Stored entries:
────────────────────────────────────────

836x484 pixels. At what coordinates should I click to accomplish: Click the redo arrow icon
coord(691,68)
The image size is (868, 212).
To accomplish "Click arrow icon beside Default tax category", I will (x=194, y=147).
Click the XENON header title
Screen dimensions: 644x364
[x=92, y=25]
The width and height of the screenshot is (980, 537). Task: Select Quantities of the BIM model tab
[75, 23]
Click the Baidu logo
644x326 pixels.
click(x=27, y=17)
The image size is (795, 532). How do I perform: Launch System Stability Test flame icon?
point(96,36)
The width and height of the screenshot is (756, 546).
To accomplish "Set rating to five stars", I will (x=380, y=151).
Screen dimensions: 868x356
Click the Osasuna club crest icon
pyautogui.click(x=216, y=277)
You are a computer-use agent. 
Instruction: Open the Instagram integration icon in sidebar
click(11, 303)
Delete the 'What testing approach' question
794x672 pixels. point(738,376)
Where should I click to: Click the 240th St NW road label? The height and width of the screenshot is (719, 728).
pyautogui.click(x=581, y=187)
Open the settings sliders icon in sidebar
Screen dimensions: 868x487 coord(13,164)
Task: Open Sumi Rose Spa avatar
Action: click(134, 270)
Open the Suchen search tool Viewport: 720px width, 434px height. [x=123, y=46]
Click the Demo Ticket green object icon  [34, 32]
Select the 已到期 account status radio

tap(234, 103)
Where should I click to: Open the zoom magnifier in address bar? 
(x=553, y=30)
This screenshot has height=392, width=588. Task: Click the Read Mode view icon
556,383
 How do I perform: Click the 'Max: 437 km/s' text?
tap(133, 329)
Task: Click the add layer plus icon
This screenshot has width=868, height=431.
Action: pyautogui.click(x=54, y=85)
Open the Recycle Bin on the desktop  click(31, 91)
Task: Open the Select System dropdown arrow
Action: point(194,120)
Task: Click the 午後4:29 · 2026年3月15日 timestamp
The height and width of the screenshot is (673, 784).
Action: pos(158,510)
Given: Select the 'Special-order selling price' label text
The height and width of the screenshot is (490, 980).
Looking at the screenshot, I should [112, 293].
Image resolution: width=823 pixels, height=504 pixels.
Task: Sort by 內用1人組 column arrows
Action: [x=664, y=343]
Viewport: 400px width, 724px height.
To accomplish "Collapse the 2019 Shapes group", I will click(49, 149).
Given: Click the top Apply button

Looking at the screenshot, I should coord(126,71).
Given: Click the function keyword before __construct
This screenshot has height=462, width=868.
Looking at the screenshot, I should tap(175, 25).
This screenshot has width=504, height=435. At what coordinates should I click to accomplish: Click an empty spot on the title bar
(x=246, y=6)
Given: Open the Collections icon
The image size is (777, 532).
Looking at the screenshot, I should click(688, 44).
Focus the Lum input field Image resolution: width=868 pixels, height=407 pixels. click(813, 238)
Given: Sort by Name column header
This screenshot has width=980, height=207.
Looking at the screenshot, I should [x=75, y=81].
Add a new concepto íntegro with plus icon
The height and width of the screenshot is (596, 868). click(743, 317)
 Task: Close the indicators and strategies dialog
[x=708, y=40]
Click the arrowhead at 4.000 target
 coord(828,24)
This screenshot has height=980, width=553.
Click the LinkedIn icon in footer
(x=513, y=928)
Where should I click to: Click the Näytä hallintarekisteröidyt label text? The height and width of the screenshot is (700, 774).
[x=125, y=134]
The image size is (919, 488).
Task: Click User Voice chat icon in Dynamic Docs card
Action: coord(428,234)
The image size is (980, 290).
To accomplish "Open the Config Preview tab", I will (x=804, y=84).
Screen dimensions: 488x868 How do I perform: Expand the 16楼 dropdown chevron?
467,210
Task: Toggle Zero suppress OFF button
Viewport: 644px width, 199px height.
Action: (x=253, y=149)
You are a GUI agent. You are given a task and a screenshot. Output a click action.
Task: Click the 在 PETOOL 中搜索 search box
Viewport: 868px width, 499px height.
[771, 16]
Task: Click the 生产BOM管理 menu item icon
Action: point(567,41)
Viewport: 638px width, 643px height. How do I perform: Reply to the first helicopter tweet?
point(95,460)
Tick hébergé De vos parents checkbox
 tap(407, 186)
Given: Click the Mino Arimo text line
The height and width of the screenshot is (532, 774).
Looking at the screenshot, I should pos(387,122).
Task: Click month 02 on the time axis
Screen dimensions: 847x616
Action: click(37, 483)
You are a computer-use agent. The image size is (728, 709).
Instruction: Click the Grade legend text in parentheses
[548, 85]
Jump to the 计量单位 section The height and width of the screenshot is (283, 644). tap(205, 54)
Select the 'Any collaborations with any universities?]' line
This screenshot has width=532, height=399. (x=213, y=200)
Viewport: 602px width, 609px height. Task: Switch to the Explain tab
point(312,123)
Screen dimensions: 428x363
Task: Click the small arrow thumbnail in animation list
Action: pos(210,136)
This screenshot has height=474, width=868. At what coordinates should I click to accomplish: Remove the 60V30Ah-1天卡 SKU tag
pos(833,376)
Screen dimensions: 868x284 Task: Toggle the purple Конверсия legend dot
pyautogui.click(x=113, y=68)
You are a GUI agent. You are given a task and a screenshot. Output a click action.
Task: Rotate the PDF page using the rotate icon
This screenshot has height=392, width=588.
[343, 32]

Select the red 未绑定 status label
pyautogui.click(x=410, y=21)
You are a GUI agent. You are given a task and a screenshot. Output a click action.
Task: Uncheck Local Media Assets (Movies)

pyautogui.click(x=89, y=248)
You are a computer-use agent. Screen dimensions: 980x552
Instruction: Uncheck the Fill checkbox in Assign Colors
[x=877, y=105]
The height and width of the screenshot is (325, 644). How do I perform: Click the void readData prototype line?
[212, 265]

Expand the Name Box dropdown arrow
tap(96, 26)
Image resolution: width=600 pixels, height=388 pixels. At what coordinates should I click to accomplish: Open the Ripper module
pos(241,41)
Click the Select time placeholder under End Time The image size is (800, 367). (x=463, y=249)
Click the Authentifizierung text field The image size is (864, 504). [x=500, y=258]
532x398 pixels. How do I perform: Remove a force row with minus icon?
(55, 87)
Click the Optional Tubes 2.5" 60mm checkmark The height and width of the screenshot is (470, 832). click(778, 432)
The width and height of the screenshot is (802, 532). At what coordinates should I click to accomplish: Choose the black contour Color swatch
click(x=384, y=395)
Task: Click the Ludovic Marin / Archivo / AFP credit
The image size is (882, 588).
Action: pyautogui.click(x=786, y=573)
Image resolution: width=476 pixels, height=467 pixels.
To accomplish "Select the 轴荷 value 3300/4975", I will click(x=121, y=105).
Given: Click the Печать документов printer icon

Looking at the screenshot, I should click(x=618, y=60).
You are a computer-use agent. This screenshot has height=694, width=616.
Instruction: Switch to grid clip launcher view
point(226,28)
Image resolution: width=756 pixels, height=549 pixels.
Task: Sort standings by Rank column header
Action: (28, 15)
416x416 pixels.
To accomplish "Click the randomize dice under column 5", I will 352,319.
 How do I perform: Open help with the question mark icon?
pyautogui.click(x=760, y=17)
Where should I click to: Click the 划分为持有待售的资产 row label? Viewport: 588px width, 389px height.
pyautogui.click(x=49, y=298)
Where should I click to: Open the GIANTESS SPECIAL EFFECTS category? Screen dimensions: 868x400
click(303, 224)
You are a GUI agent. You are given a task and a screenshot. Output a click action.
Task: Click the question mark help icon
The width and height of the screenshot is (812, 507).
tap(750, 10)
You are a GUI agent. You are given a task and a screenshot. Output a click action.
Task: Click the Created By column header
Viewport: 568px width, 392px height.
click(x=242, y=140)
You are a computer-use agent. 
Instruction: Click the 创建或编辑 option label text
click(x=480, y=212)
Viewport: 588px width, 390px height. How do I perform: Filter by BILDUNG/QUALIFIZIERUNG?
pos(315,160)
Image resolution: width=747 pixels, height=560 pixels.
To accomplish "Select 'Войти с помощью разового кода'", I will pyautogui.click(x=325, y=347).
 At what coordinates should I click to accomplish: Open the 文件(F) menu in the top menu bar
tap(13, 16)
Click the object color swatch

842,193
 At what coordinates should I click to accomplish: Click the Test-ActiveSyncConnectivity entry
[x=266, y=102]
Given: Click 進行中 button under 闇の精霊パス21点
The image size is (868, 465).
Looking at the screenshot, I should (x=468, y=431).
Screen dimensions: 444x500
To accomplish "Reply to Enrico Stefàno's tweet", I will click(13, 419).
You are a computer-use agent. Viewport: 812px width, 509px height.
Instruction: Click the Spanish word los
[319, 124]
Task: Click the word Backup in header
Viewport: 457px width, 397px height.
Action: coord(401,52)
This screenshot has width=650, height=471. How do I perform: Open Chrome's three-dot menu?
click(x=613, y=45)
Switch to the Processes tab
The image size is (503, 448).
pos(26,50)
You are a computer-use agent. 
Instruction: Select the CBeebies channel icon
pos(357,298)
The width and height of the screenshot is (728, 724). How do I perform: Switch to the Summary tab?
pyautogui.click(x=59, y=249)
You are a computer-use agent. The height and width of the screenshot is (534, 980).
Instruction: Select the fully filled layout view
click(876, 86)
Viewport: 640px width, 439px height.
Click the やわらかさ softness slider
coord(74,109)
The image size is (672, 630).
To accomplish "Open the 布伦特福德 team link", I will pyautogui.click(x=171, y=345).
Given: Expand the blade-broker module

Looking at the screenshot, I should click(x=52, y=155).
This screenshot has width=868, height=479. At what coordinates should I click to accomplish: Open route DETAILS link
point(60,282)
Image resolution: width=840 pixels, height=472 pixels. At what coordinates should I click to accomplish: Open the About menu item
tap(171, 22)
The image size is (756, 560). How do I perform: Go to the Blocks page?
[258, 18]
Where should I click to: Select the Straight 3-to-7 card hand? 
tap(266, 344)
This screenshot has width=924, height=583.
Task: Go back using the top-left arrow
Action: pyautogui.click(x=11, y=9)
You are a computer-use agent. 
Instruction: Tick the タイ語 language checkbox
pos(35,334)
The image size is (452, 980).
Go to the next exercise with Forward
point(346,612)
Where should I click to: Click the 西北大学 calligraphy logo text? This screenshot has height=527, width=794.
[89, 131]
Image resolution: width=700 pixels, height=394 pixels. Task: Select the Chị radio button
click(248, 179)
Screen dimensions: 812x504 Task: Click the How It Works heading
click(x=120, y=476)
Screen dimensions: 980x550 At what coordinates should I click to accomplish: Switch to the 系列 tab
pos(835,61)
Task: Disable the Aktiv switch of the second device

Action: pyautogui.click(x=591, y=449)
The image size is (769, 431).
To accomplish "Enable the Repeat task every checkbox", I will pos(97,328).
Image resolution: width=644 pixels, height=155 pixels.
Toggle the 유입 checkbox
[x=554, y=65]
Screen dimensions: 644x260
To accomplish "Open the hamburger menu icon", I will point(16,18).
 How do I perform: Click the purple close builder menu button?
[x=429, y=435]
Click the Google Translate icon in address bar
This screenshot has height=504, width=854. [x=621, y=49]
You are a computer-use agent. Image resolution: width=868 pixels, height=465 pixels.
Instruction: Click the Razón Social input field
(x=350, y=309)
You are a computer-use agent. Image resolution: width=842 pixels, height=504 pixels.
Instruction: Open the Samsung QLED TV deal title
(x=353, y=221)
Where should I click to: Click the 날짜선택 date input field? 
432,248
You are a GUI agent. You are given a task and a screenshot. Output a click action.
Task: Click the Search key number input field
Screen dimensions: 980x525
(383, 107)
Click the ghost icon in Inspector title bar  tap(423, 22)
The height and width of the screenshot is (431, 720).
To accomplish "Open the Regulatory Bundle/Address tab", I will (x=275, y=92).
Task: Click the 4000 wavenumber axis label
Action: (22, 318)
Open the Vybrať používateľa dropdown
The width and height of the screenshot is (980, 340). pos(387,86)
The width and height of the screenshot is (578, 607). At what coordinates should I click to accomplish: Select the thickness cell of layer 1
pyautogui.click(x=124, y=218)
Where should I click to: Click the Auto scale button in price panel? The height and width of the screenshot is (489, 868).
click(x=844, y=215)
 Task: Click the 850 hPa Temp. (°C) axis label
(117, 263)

────────────────────────────────────────

--- Exercise directions ---
For each line above that contains the word "under", copy that line.

--- Answer box ---
Click the Select time placeholder under End Time The image size is (800, 367). (x=463, y=249)
To accomplish "Click the randomize dice under column 5", I will 352,319.
Given: Click 進行中 button under 闇の精霊パス21点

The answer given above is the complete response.